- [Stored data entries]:
┏━━

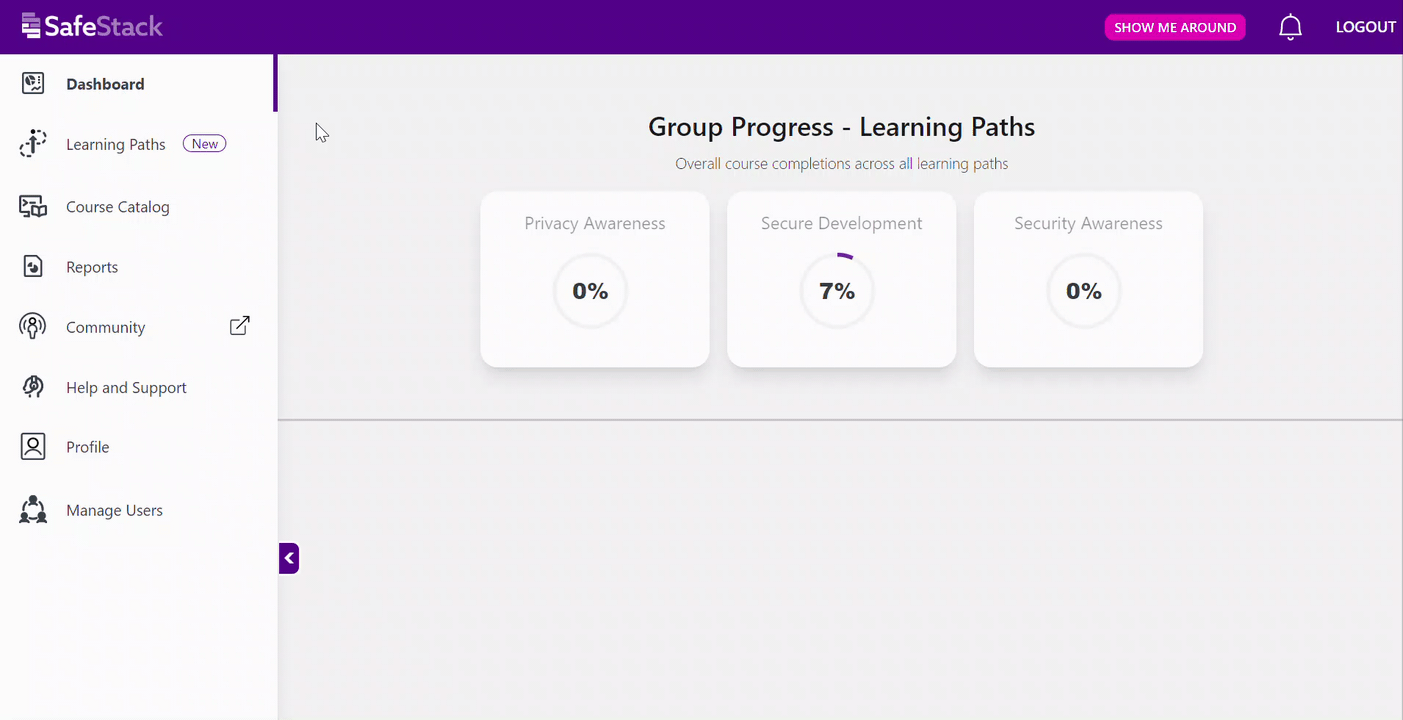Screen dimensions: 1403x720
Task: Switch to the Learning Paths menu entry
Action: [115, 143]
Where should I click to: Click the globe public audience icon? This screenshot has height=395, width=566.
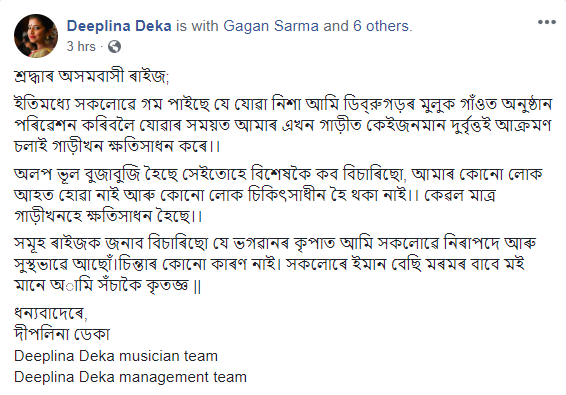click(114, 47)
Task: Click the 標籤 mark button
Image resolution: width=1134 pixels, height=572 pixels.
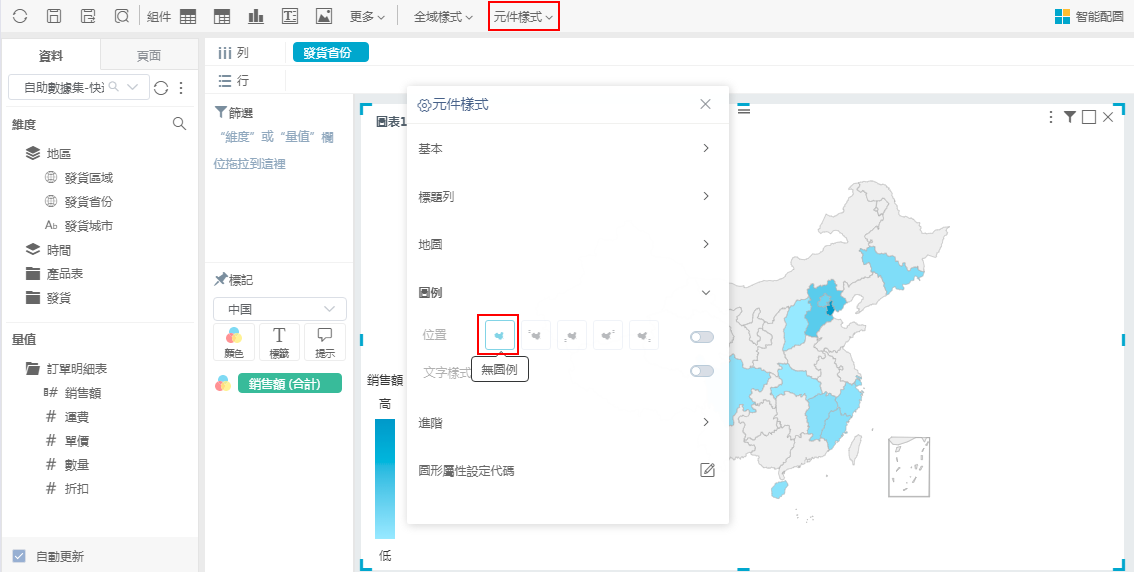Action: tap(280, 342)
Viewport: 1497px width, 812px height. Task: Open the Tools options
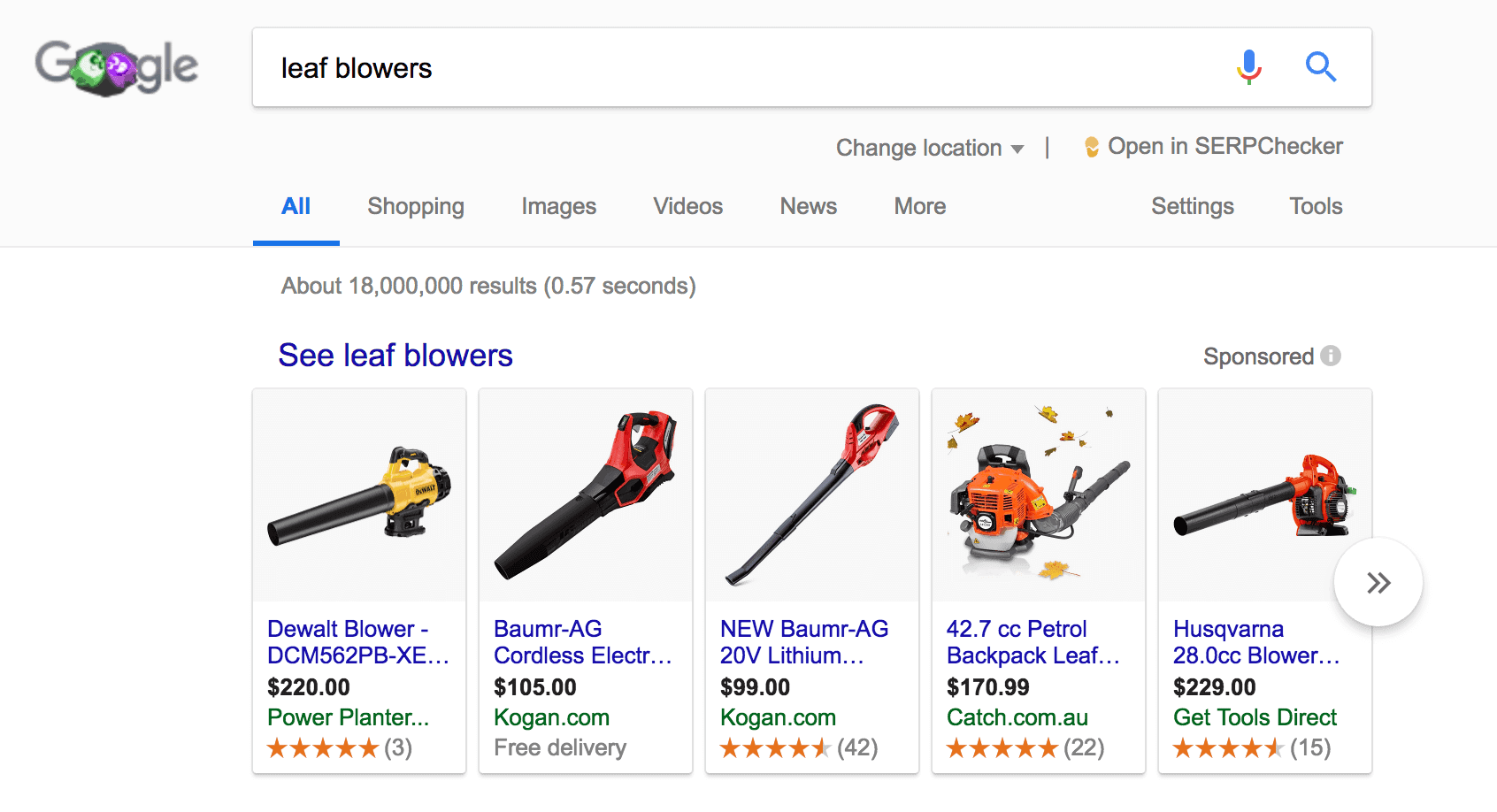(x=1315, y=206)
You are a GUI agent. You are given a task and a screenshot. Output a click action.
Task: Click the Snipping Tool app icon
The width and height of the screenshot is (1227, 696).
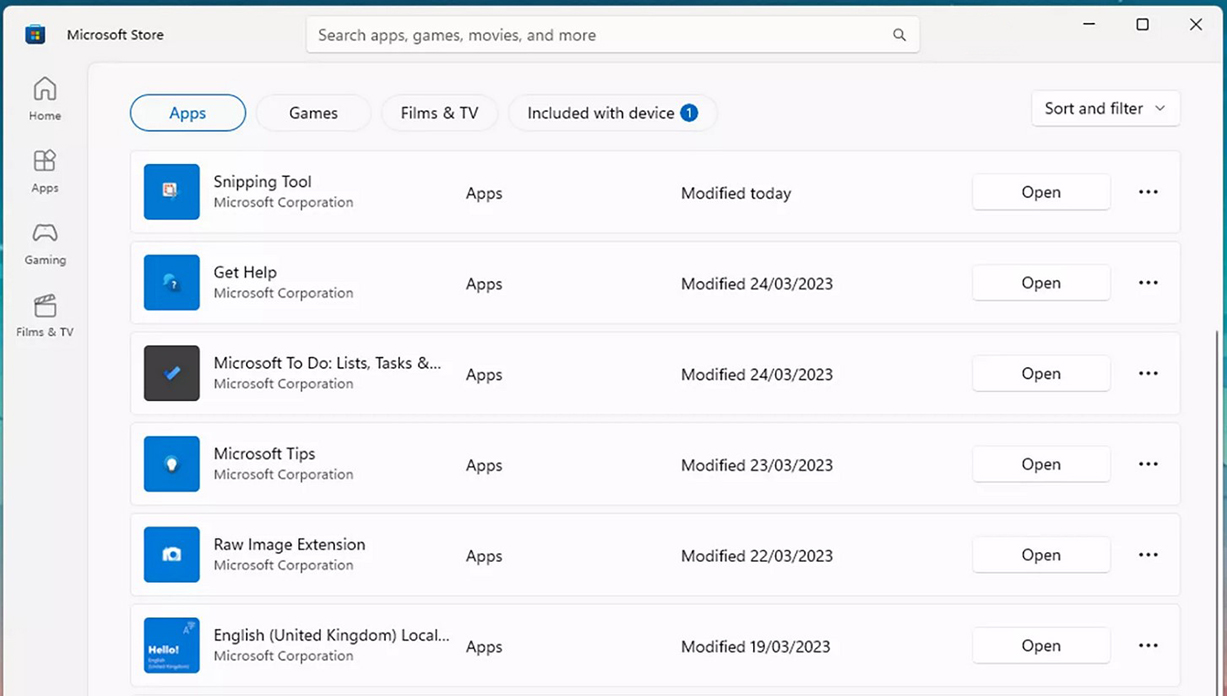[171, 192]
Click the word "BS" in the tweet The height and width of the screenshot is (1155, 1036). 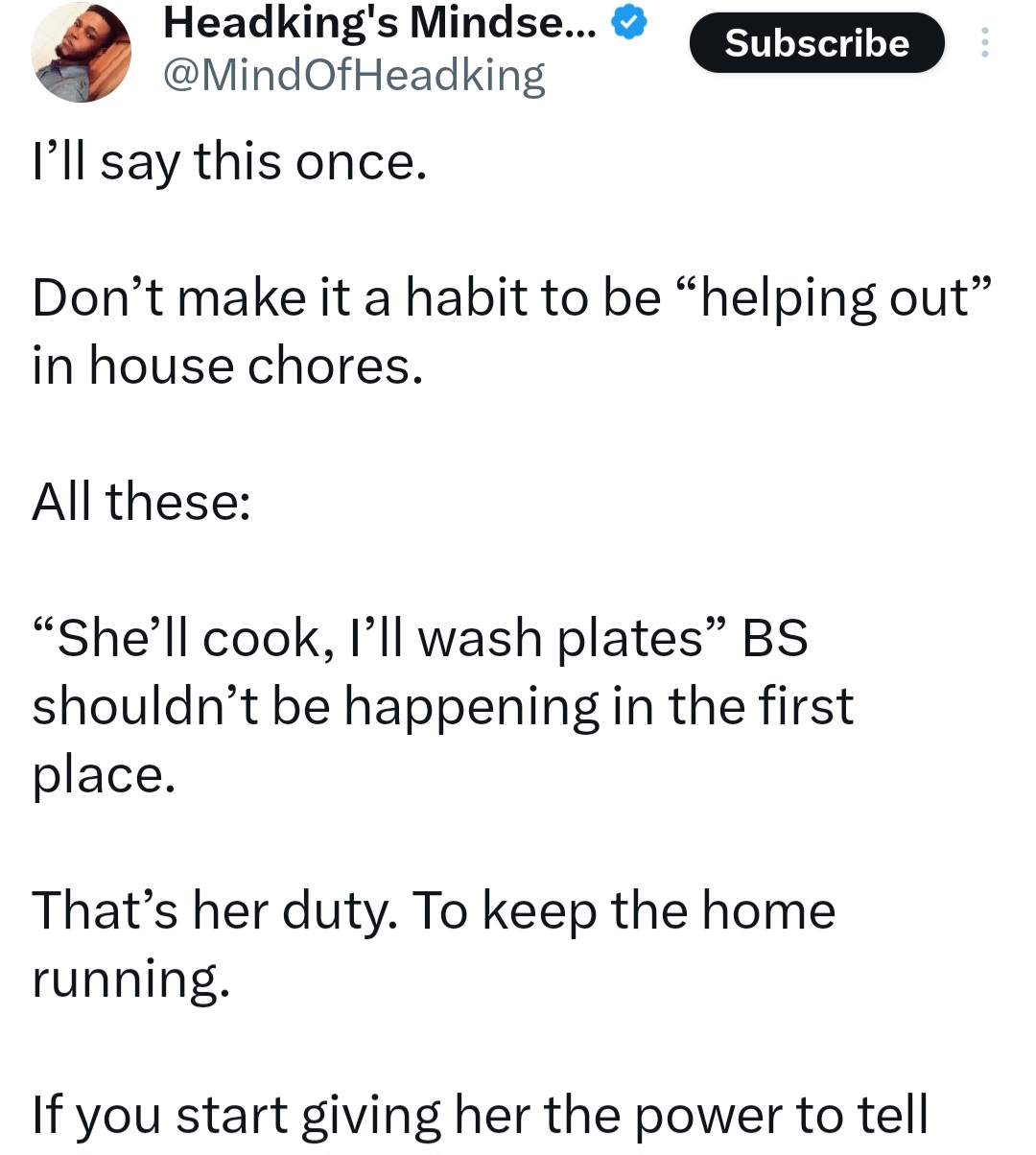775,638
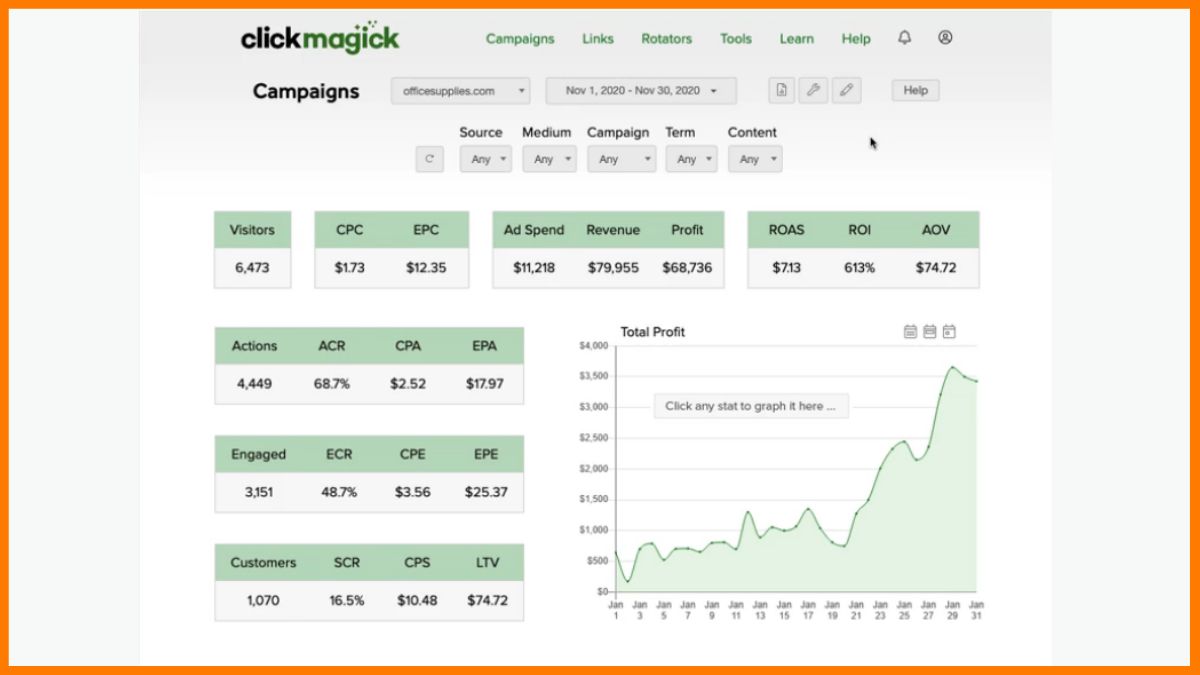The height and width of the screenshot is (675, 1200).
Task: Open the wrench settings tool icon
Action: tap(813, 91)
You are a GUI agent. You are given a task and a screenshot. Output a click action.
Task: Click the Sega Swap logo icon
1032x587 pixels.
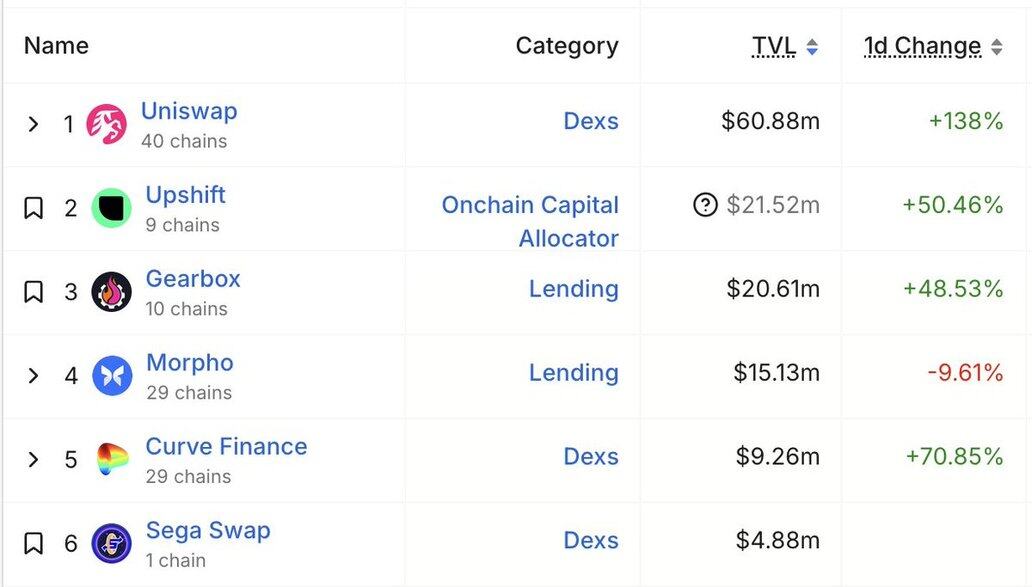point(111,543)
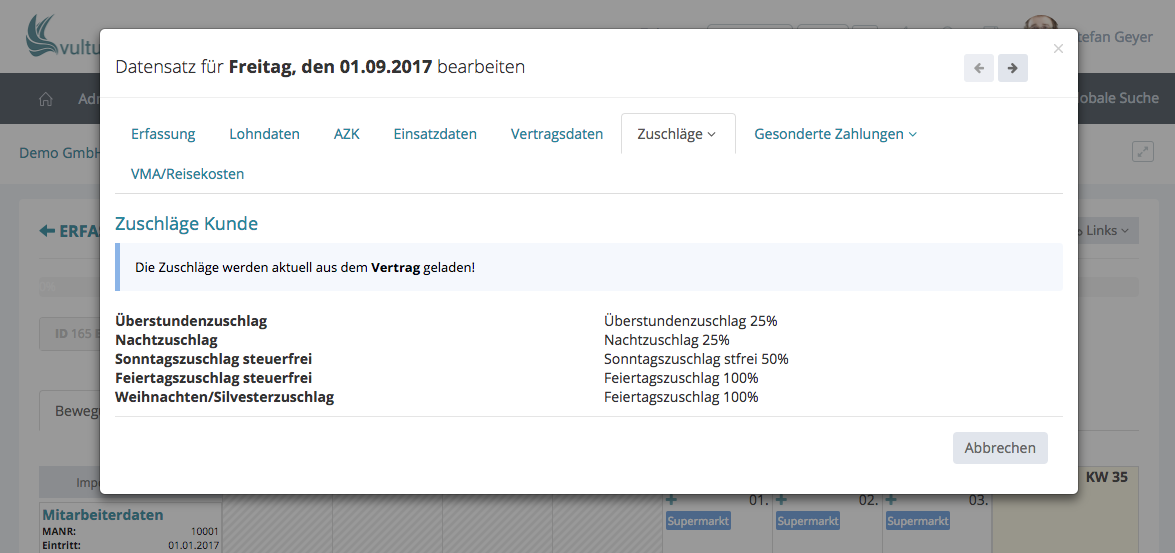
Task: Go to the previous day's record arrow
Action: point(979,68)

┗━━

Look above for the line with "Where should I" and the line with "Task: Click the Snipping Tool app icon". Give again exactly those two lines and all lines between them, pictures excluded.

- [Response box]:
Where should I click to: Click the globe public audience icon? This screenshot has height=395, width=566.
click(114, 47)
Task: Click the 標籤 mark button
Image resolution: width=1134 pixels, height=572 pixels.
Action: tap(280, 342)
Viewport: 1497px width, 812px height. Task: Open the Tools options
(x=1315, y=206)
You are a GUI agent. You are given a task and a screenshot. Output a click action.
Task: Click the Snipping Tool app icon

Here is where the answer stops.